### PROBLEM REQUIREMENTS:
Extract every line of the material below and reproduce it faithfully.

### INPUT MATERIAL:
----

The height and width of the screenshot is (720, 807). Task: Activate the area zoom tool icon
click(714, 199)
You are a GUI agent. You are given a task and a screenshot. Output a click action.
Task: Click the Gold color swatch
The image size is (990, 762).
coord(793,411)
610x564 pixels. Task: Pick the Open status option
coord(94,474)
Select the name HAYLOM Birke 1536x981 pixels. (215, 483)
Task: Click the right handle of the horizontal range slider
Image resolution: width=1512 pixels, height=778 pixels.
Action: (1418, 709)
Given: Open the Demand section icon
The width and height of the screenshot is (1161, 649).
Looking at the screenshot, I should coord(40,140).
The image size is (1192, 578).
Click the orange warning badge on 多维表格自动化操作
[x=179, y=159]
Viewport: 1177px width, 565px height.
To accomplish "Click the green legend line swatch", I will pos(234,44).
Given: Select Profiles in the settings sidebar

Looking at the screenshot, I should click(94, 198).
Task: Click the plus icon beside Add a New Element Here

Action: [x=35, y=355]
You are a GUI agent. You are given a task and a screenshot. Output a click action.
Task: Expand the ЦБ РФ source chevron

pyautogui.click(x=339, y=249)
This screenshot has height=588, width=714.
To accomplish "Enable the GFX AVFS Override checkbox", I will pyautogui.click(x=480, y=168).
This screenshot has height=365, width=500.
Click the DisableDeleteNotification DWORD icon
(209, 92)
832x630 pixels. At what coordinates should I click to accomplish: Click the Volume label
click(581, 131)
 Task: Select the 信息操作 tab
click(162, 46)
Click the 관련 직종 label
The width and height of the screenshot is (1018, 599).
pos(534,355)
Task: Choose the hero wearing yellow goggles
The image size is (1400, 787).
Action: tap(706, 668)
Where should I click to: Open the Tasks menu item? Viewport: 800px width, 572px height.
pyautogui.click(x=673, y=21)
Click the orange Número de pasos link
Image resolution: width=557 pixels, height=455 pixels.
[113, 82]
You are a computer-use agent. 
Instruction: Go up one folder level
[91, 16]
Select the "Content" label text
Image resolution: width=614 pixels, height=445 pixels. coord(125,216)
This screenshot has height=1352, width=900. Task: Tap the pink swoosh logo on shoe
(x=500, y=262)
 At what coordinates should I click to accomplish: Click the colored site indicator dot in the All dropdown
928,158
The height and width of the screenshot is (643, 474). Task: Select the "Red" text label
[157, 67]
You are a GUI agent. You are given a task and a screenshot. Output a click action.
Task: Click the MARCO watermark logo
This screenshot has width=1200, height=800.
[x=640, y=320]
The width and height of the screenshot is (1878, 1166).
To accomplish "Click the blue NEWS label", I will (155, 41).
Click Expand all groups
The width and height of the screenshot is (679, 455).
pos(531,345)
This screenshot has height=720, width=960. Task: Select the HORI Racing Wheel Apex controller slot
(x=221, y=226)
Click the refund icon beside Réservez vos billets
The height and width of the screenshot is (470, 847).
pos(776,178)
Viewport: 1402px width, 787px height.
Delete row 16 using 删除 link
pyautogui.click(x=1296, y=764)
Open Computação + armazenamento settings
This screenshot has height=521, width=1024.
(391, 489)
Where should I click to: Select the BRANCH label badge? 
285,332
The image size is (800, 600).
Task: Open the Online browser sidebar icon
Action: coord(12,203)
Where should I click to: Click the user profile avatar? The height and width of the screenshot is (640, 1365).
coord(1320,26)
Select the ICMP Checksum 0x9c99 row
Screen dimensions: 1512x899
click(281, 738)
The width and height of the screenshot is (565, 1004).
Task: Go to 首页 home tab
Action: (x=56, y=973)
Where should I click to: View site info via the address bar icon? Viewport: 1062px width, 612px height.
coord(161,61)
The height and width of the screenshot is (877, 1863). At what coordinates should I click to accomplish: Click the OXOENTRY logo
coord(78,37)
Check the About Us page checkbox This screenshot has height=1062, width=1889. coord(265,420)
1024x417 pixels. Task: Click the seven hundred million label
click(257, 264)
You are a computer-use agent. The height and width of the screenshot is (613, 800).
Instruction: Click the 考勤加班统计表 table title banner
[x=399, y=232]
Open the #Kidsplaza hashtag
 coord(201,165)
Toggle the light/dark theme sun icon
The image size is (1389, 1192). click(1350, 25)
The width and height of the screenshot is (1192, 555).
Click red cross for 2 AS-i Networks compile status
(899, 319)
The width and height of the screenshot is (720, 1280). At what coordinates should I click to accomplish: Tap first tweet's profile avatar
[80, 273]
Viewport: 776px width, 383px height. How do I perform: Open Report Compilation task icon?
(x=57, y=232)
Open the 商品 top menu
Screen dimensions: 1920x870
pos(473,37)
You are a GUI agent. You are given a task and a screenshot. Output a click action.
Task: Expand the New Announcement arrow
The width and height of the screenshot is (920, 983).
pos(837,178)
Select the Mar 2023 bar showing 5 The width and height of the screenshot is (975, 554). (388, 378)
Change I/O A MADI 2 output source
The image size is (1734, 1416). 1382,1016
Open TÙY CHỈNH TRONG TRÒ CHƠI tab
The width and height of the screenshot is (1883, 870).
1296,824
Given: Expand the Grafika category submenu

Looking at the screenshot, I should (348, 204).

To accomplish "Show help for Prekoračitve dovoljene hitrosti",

----

### WRITTEN SOLUTION:
The height and width of the screenshot is (720, 807). Task: Activate the area zoom tool icon
click(714, 199)
You are a GUI agent. You are given a task and a screenshot. Output a click action.
Task: Click the Gold color swatch
The image size is (990, 762).
coord(793,411)
610x564 pixels. Task: Pick the Open status option
coord(94,474)
Select the name HAYLOM Birke 1536x981 pixels. (215, 483)
Task: Click the right handle of the horizontal range slider
Image resolution: width=1512 pixels, height=778 pixels.
Action: (1418, 709)
Given: Open the Demand section icon
The width and height of the screenshot is (1161, 649).
Looking at the screenshot, I should coord(40,140).
The image size is (1192, 578).
Click the orange warning badge on 多维表格自动化操作
[x=179, y=159]
Viewport: 1177px width, 565px height.
To accomplish "Click the green legend line swatch", I will pos(234,44).
Given: Select Profiles in the settings sidebar

Looking at the screenshot, I should click(94, 198).
Task: Click the plus icon beside Add a New Element Here

Action: [x=35, y=355]
You are a GUI agent. You are given a task and a screenshot. Output a click action.
Task: Expand the ЦБ РФ source chevron

pyautogui.click(x=339, y=249)
This screenshot has height=588, width=714.
To accomplish "Enable the GFX AVFS Override checkbox", I will pyautogui.click(x=480, y=168).
This screenshot has height=365, width=500.
Click the DisableDeleteNotification DWORD icon
(209, 92)
832x630 pixels. At what coordinates should I click to accomplish: Click the Volume label
click(581, 131)
 Task: Select the 信息操作 tab
click(162, 46)
Click the 관련 직종 label
The width and height of the screenshot is (1018, 599).
pos(534,355)
Task: Choose the hero wearing yellow goggles
The image size is (1400, 787).
Action: tap(706, 668)
Where should I click to: Open the Tasks menu item? Viewport: 800px width, 572px height.
pyautogui.click(x=673, y=21)
Click the orange Número de pasos link
Image resolution: width=557 pixels, height=455 pixels.
[113, 82]
You are a computer-use agent. 
Instruction: Go up one folder level
[91, 16]
Select the "Content" label text
Image resolution: width=614 pixels, height=445 pixels. coord(125,216)
This screenshot has height=1352, width=900. Task: Tap the pink swoosh logo on shoe
(x=500, y=262)
 At what coordinates should I click to accomplish: Click the colored site indicator dot in the All dropdown
928,158
The height and width of the screenshot is (643, 474). Task: Select the "Red" text label
[157, 67]
You are a GUI agent. You are given a task and a screenshot. Output a click action.
Task: Click the MARCO watermark logo
This screenshot has width=1200, height=800.
[x=640, y=320]
The width and height of the screenshot is (1878, 1166).
To accomplish "Click the blue NEWS label", I will (155, 41).
Click Expand all groups
The width and height of the screenshot is (679, 455).
pos(531,345)
This screenshot has height=720, width=960. Task: Select the HORI Racing Wheel Apex controller slot
(x=221, y=226)
Click the refund icon beside Réservez vos billets
The height and width of the screenshot is (470, 847).
pos(776,178)
Viewport: 1402px width, 787px height.
Delete row 16 using 删除 link
pyautogui.click(x=1296, y=764)
Open Computação + armazenamento settings
This screenshot has height=521, width=1024.
(391, 489)
Where should I click to: Select the BRANCH label badge? 
285,332
The image size is (800, 600).
Task: Open the Online browser sidebar icon
Action: coord(12,203)
Where should I click to: Click the user profile avatar? The height and width of the screenshot is (640, 1365).
coord(1320,26)
Select the ICMP Checksum 0x9c99 row
Screen dimensions: 1512x899
click(281, 738)
The width and height of the screenshot is (565, 1004).
Task: Go to 首页 home tab
Action: (x=56, y=973)
Where should I click to: View site info via the address bar icon? Viewport: 1062px width, 612px height.
coord(161,61)
The height and width of the screenshot is (877, 1863). At what coordinates should I click to accomplish: Click the OXOENTRY logo
coord(78,37)
Check the About Us page checkbox This screenshot has height=1062, width=1889. coord(265,420)
1024x417 pixels. Task: Click the seven hundred million label
click(257, 264)
You are a computer-use agent. The height and width of the screenshot is (613, 800).
Instruction: Click the 考勤加班统计表 table title banner
[x=399, y=232]
Open the #Kidsplaza hashtag
 coord(201,165)
Toggle the light/dark theme sun icon
The image size is (1389, 1192). click(1350, 25)
The width and height of the screenshot is (1192, 555).
Click red cross for 2 AS-i Networks compile status
(899, 319)
The width and height of the screenshot is (720, 1280). At what coordinates should I click to accomplish: Tap first tweet's profile avatar
[80, 273]
Viewport: 776px width, 383px height. How do I perform: Open Report Compilation task icon?
(x=57, y=232)
Open the 商品 top menu
Screen dimensions: 1920x870
pos(473,37)
You are a GUI agent. You are given a task and a screenshot. Output a click action.
Task: Expand the New Announcement arrow
The width and height of the screenshot is (920, 983).
pos(837,178)
Select the Mar 2023 bar showing 5 The width and height of the screenshot is (975, 554). (388, 378)
Change I/O A MADI 2 output source
The image size is (1734, 1416). 1382,1016
Open TÙY CHỈNH TRONG TRÒ CHƠI tab
The width and height of the screenshot is (1883, 870).
1296,824
Given: Expand the Grafika category submenu

Looking at the screenshot, I should (348, 204).

To accomplish "Show help for Prekoračitve dovoljene hitrosti",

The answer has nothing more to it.